#### The request
Reproduce every line of the material below verbatim, without any changes.

(Rows of pointing data)
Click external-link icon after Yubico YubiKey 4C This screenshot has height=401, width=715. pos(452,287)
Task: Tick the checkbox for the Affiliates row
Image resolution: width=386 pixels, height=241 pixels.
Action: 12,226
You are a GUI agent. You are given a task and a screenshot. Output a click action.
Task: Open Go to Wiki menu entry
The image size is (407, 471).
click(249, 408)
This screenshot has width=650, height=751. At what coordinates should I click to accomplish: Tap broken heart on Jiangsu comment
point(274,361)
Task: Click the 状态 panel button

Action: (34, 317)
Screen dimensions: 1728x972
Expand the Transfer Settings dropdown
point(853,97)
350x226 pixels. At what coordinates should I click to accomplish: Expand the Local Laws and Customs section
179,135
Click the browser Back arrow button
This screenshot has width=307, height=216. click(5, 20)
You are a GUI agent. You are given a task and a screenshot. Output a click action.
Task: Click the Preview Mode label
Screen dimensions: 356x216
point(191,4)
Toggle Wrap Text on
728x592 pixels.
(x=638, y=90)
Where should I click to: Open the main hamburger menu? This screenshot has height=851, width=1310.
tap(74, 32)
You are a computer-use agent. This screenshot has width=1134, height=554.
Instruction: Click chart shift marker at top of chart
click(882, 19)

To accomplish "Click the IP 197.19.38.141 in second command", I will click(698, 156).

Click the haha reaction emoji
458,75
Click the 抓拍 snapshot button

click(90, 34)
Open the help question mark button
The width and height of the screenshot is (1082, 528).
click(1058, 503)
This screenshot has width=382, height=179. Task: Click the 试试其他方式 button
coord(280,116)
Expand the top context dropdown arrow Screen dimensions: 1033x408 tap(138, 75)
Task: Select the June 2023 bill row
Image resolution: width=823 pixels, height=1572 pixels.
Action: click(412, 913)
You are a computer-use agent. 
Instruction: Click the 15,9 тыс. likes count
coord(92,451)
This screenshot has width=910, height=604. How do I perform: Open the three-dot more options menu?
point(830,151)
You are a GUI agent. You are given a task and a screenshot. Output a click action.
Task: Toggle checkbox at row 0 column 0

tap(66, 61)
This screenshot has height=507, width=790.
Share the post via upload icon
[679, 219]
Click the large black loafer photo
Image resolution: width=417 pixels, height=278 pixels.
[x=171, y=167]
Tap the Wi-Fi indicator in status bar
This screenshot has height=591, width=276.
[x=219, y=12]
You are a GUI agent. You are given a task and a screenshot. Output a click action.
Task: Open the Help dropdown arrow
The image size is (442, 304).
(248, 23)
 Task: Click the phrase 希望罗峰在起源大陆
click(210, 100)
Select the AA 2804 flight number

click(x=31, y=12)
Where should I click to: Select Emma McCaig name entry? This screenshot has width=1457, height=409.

#### Output
Click external-link icon after Yubico YubiKey 4C This screenshot has height=401, width=715. pos(452,287)
Task: Tick the checkbox for the Affiliates row
Image resolution: width=386 pixels, height=241 pixels.
Action: 12,226
You are a GUI agent. You are given a task and a screenshot. Output a click action.
Task: Open Go to Wiki menu entry
The image size is (407, 471).
click(249, 408)
This screenshot has width=650, height=751. At what coordinates should I click to accomplish: Tap broken heart on Jiangsu comment
point(274,361)
Task: Click the 状态 panel button

Action: (34, 317)
Screen dimensions: 1728x972
Expand the Transfer Settings dropdown
point(853,97)
350x226 pixels. At what coordinates should I click to accomplish: Expand the Local Laws and Customs section
179,135
Click the browser Back arrow button
This screenshot has width=307, height=216. click(5, 20)
You are a GUI agent. You are given a task and a screenshot. Output a click action.
Task: Click the Preview Mode label
Screen dimensions: 356x216
point(191,4)
Toggle Wrap Text on
728x592 pixels.
(x=638, y=90)
Where should I click to: Open the main hamburger menu? This screenshot has height=851, width=1310.
tap(74, 32)
You are a computer-use agent. This screenshot has width=1134, height=554.
Instruction: Click chart shift marker at top of chart
click(882, 19)

To accomplish "Click the IP 197.19.38.141 in second command", I will click(698, 156).

Click the haha reaction emoji
458,75
Click the 抓拍 snapshot button

click(90, 34)
Open the help question mark button
The width and height of the screenshot is (1082, 528).
click(1058, 503)
This screenshot has width=382, height=179. Task: Click the 试试其他方式 button
coord(280,116)
Expand the top context dropdown arrow Screen dimensions: 1033x408 tap(138, 75)
Task: Select the June 2023 bill row
Image resolution: width=823 pixels, height=1572 pixels.
Action: click(412, 913)
You are a computer-use agent. 
Instruction: Click the 15,9 тыс. likes count
coord(92,451)
This screenshot has width=910, height=604. How do I perform: Open the three-dot more options menu?
point(830,151)
You are a GUI agent. You are given a task and a screenshot. Output a click action.
Task: Toggle checkbox at row 0 column 0

tap(66, 61)
This screenshot has height=507, width=790.
Share the post via upload icon
[679, 219]
Click the large black loafer photo
Image resolution: width=417 pixels, height=278 pixels.
[x=171, y=167]
Tap the Wi-Fi indicator in status bar
This screenshot has height=591, width=276.
[x=219, y=12]
You are a GUI agent. You are given a task and a screenshot. Output a click action.
Task: Open the Help dropdown arrow
The image size is (442, 304).
(248, 23)
 Task: Click the phrase 希望罗峰在起源大陆
click(210, 100)
Select the AA 2804 flight number

click(x=31, y=12)
Where should I click to: Select Emma McCaig name entry? This screenshot has width=1457, height=409.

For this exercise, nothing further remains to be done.